Her report made a series of recommendations including teaching British values in schools, improving access to English language lessons and requiring public officials to swear an integration oath.

Bradford Council leader Susan Hinchcliffe said: “Most people speak good English but for others poor English limits their ability to integrate.

“Some neighbourhoods are largely mono-cultural with poor quality housing. Some schools don’t reflect all our diversity because many children quite naturally attend the nearest one.

“We don’t turn a blind eye or consign these issues to the ‘too hard’ box.

“Our people and organisations work relentlessly on them and Bradford can demonstrate lots of good work.”

Coun Hinchcliffe said Bradford’s public spaces “are some of the most diverse in the country” and the city’s major businesses “have increasingly diverse workforces”.

She added: “We’ve have had some successes but we aren’t complacent.

“We are active and vigilant. Bradford’s long-term resilience depends on ensuring that our youth and global connections represent strengths not liabilities and that inequality is addressed effectively.”

Dame Louise’s report found that parts of Britain have become more divided as the country as a whole has become more diverse.

It said some communities had struggled with the pace of change and highlighted the influx of Roma people into Sheffield.

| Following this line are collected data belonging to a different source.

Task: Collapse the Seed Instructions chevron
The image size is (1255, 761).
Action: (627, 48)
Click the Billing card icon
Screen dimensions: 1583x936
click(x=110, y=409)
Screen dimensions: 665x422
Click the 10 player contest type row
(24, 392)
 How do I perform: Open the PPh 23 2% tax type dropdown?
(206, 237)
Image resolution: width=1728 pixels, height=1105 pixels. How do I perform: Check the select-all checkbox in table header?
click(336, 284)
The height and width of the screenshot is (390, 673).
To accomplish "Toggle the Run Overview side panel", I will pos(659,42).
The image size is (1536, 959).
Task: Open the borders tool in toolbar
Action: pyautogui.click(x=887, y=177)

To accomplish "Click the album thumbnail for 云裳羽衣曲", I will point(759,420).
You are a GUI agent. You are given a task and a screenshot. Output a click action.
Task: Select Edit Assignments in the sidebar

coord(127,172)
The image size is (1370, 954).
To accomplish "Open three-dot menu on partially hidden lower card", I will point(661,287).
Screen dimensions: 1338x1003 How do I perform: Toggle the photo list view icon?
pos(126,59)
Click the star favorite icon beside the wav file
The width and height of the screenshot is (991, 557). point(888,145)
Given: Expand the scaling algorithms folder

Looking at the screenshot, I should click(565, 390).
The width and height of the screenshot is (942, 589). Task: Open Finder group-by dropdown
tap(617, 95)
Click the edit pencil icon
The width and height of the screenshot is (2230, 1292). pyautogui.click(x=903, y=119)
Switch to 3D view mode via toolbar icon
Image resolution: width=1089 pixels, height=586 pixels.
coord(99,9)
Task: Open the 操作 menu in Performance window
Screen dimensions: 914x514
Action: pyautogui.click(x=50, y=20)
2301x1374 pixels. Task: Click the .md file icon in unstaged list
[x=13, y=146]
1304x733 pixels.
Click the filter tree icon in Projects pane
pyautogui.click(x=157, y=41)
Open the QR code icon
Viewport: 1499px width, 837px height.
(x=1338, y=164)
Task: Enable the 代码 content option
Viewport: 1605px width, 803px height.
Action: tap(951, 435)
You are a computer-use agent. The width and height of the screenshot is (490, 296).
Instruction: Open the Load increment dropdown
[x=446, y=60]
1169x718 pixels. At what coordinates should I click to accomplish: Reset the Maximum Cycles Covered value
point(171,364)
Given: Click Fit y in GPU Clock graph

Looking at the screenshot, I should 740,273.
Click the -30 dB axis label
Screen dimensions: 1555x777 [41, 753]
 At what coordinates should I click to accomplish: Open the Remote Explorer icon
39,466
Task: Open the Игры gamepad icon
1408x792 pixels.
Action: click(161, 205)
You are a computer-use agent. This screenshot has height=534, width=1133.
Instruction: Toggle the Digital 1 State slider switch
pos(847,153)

She said: “In Sheffield I didn’t find it difficult to find people really struggling with the vast numbers of people coming in from Eastern Europe and the Roma community.

“One school has gone from less than five per cent non-UK nationals to 95 per cent non-UK nationals within a few years.

“That type of change, the impact of immigration and other population changes has been huge and we haven’t been on an integration strategy.”

The report was criticised for focusing too heavily on Muslim communities.

Mohammed Shafiq, chief executive of the Ramadhan Foundation, described the report as “inflammatory, divisive, pandering to the agenda of the far right”.

“We are saddened that once again British Muslims have become a political football which is bashed from time to time without any regard for the impact this has on individuals who then are subjected to threats and violence.”